Northern Manhattan: From Farm to City to Park
May 23, 2012

Northern Manhattan: From Farm to City to Park

“We’re back!” a young mother said to the docent at the Dyckman Farmhouse Museum as she coached her toddler up the porch steps. “I think we’re going to be regulars. He loves it here.”  

It was our second visit to the Dyckman House in northern Manhattan, and like the mother we overheard, we are sure we’ll go again. There are few more incongruous sights on the island than the Dyckman House: a white wooden Dutch colonial home set on a high perch overlooking Broadway. Across the street is an eclectic array of businesses in buildings a few stories tall, and beyond that, enormous apartment complexes loom large on the horizon.

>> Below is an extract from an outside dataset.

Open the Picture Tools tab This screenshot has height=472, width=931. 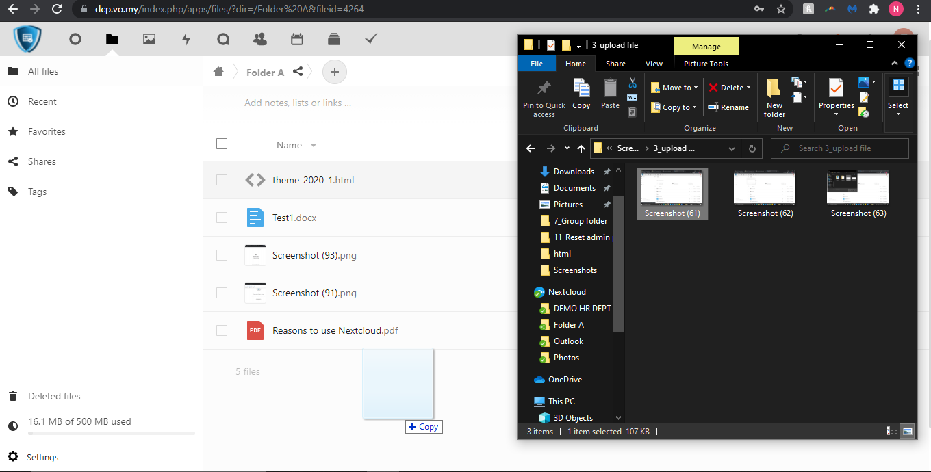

When Horses and Pedestrians Ruled the Roads

Of course, when the Dyckman House was built around 1784, the scene along Broadway—then called Kingsbridge Road—was entirely different. Horses would be pulling carts, people would be pushing them, and pedestrians would comprise most of the traffic.

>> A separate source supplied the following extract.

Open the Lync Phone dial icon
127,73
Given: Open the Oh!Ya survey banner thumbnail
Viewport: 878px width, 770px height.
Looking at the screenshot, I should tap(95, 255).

Our daughter Halina, age 6, immediately envisioned that from inside the house, as she looked over the split front door. She asked the docent why the door had a top and bottom, and the question was kindly put back to her, “Why do you think?”  “To keep animals out?” she ventured. “Yes, that, and to let air in,” the docent further explained. From there, with little prodding, Halina could imagine animals and people moving along a wide unpaved path, perhaps with other farms far off in the distance.

A tour of the home’s interior reveals many interesting lifestyle facts about the generations of Dyckmans who inhabited it, and a stroll around the grounds takes you through several layers of astounding history. Leaving the house out the back door, the formal garden is just to the north. It features a neat network of shrubs along a gravel path that one toddler enjoyed as an intricate maze to zoom around in. The surrounding gardens are thick with mature plants including beautiful bleeding-heart and foxglove flowers that were listed on a renovation plan from 1915. By that time, the farm was rundown and the area around it was urbanizing, so Dyckman descendants restored it and in 1916, it opened as a museum. In 1967, the museum was registered as a National Historic Landmark.

Continuing your walk clockwise around the grounds, you will come to a massive cherry tree that represents the orchards that once covered the landscape. The original farm spread out across 250 acres, but over time, it was sold off and today, the home presides over a half-acre lot that has many old-growth trees that are identified with tags. An old horsechestnut tree neighbors the cherry tree, and the south side of the house features a large black locust tree. The entire lot is heavily shaded and feels very much cocooned off from the city that surrounds it.

Hessians in New York City

The yard also includes several structures that speak to a bygone era when much of everyday life was lived outdoors. There is a summer kitchen on the south side of the house where meals could be cooked without heating up the house inside (the winter kitchen in the home was, in part, designed to heat the house during cold months). Farther to the southwest is a replica smokehouse, and alongside the formal garden is a reconstructed Hessian hut.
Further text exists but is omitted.